I came to realise that in the wider anthroposophical community interest in the threefold social order was declining. Too many of those former students with whom I worked in study groups when they got into their work of teaching, farming or other such important work, though still interested, gave all their energy to doing their best in the profession they had taken up. When I first tried to find a publisher for After Capitalism no anthroposophical publisher to whom I sent it was interested. Sevak Gulbekian of Rudolf Steiner Press said to me “You run a bookshop; who will buy this book?” (At that time, after retiring, I ran the Emerson College Bookshop) When I thought about it I had to recognise that he was right, hardly any anthroposophists would buy it. A leading non-anthroposophical publisher commented that while they found the ideas expressed in the book interesting, booksellers were reluctant to stock books that covered such a wide variety of subjects in the one book. Eventually, in 2014 Adonis Press in the USA published it. From this and other observations I came to the question: why is there so little interest in the threefold social order? In all other areas of the work inspired by Rudolf Steiner remarkable progress has been made in deepening and spreading what he gave. In almost all areas the anthroposophical work, time and again, leads the way in the world rather than just touching the edges, or following behind what others in the wider world are doing.

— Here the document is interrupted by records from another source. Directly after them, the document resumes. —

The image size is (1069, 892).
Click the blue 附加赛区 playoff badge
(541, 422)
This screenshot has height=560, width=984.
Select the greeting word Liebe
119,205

As a first step towards finding an answer to my question I decided to look more closely at the website of the Social Science Section of the School of Spiritual Science and particularly at the monthly newsletters. I looked to see what there was in these letters that, on the basis of the threefold social order, could help people to a perception of what actually underlay the financial crisis. And, further, was there anything there that pointed a way to healing the discords and deep social injustices, poverty and suffering arising from the chaotic state of human social life?

I do not speak German but looking through about ten of the recent English translations of the newsletters I found virtually nothing. It was predominantly reports and articles by people or organisations, most probably sympathetic to, but with little or no connection to anthroposophical spiritual science. Reading many of them I found myself questioning their relevance or connection to what I imagined the work of the social section could be. The threefold social order was almost never even referred to in any form. It was almost as though Steiner had never written the books and articles nor given the many lectures that he did give – or that what he gave then is of little importance in our time, as though it was only relevant for that particular time.

Yet it is only on the foundation of what Rudolf Steiner put so much of his time and effort into that any sense can be made of the deepening human social chaos of today. The basic nature of the threefold social order he pointed to is just as real and relevant today as is what he gave of the threefold nature of the human being. Only on the foundation of this is it possible to come to a real and penetrating perception of what underlies the social disorder and conflicts of today and to find a way to a more equal, just and truly human world social order that can and will include all humanity.

I am not trying to point to any failing of the newsletter itself nor of the people who obviously put so much work into it, but to what one can see there as being an indication of a sort of gap, an emptiness, in the work and consciousness of the wider anthroposophical movement. The newsletter seems to me to be a fairly true reflection of the state of anthroposophical understanding of the threefold nature of human society today.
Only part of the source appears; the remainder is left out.